Las ! Le grand-père mourut peu après, accidentellement écrasé par la chute d’un arbre mal entaillé, en sorte qu’Abbondio Bagutti, 33 ans à peine, se retrouva seul à la tête d’une scierie-négoce de bois comptant une demi-douzaine d’employés. Il s’installa dans la maison de maître surplombant les ateliers et entrepôts, avec son épouse Giulia et leurs quatre enfants : deux garçons, Vittorio et Bartoloméo, et deux filles, Angiolina et Rénata, qui grandirent dans les odeurs de sciure et de copeaux de bois.
La voie de Vittorio, le fils aîné, ainsi que celle de son frère, étaient toutes tracées, même si Frère Battisto, supérieur du Collège religieux, ne cessait de dire à Abbondio que ses deux garçons, excellents élèves, pourraient espérer accomplir de belles études. Abbondio laissait dire. Ses garçons étaient comme lui des forces de la nature et ils feraient d’excellents bûcherons, appelés à lui succéder plus tard.
Le destin en décida autrement.
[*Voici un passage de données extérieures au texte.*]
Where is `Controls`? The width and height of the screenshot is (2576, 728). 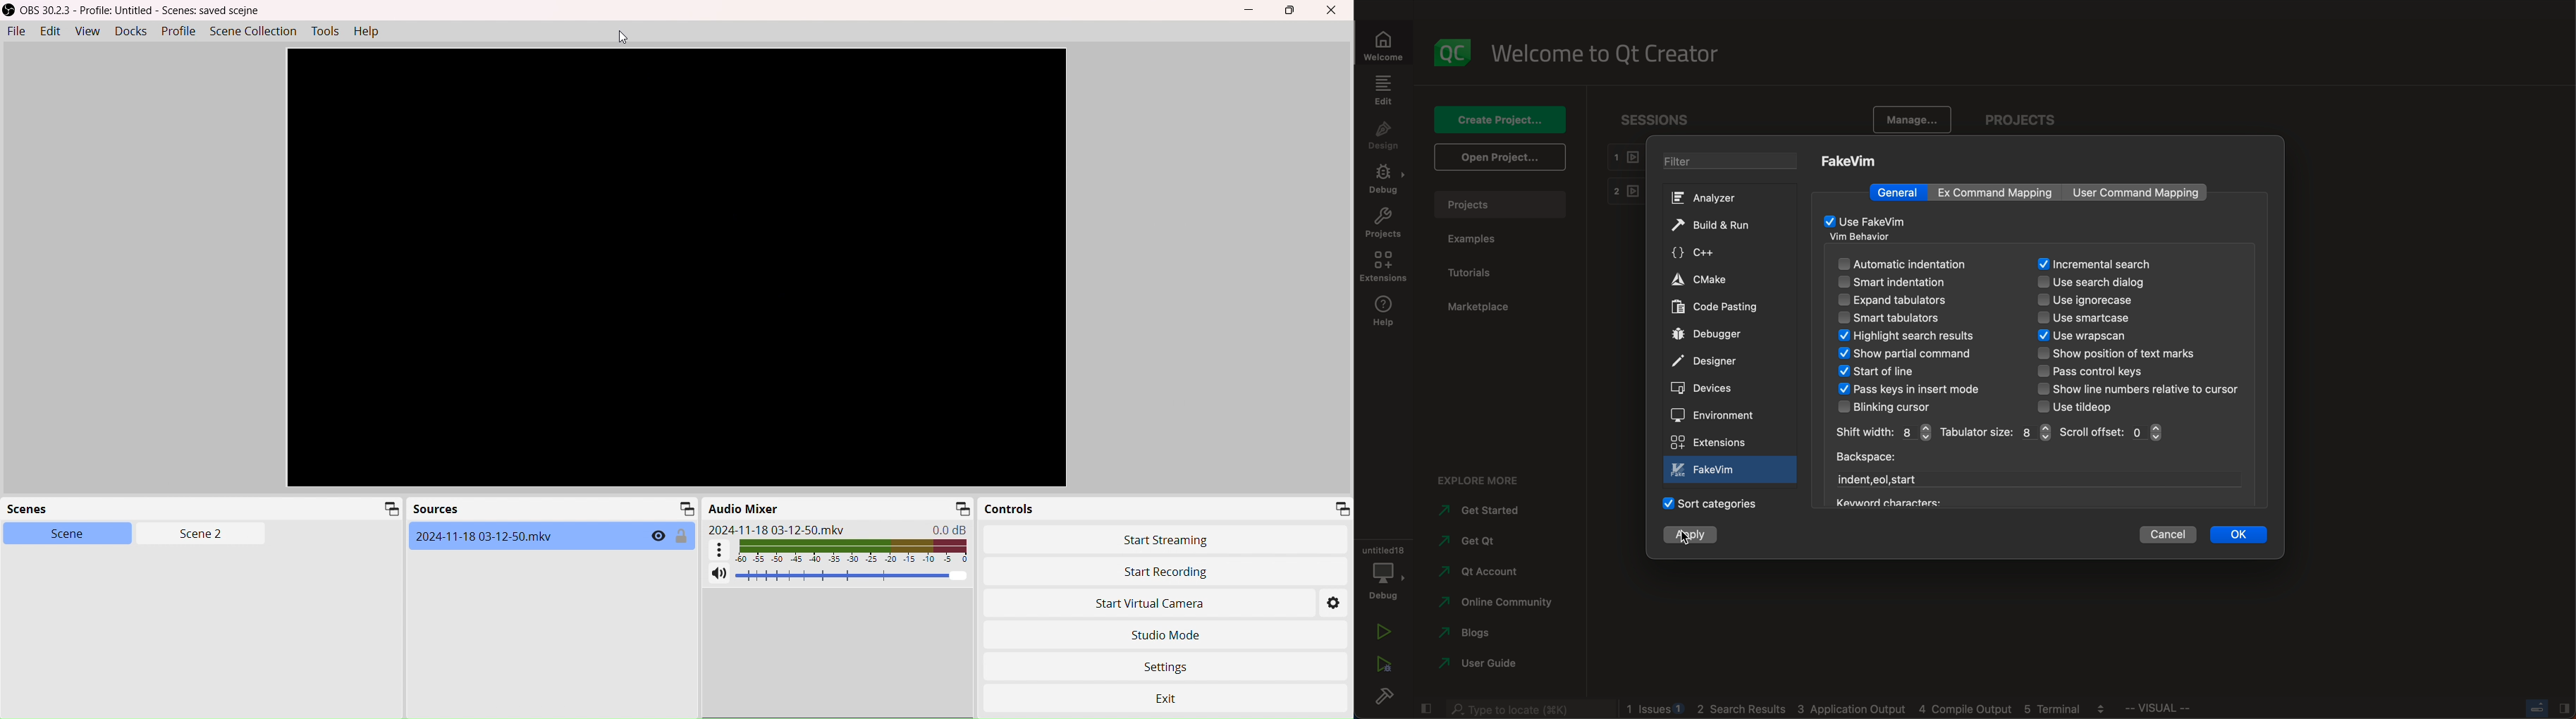 Controls is located at coordinates (1012, 509).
Un sombre dimanche de l’hiver 1757, Giulia Bagutti, alors âgée de 37 ans seulement, fut emportée en moins d’une semaine par une embolie pulmonaire aussi foudroyante qu’imprévisible. Abbondio, terriblement affecté et désemparé par ce terrible coup du sort, fut assez heureux de pouvoir confier les clés du ménage à une lointaine cousine, venue tout exprès de Bosco Chiesanuova, un autre village vénétien. Outre Vittorio, alors âgé de dix-sept ans, ce deuil brutal laissait en effet trois autres enfants en bas âge puisqu’Angiolina avait quatorze ans, Bartoloméo douze ans et Rénata huit ans et demi seulement.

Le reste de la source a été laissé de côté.